Information:
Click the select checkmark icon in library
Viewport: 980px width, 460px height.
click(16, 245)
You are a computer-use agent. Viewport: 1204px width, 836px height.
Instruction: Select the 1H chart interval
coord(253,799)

What you need to do:
With the line containing "You are a computer-use" as the first and the last line of the data as the final one, copy every line between them exactly, those two included.

The answer:
You are a computer-use agent. Viewport: 1204px width, 836px height.
Instruction: Select the 1H chart interval
coord(253,799)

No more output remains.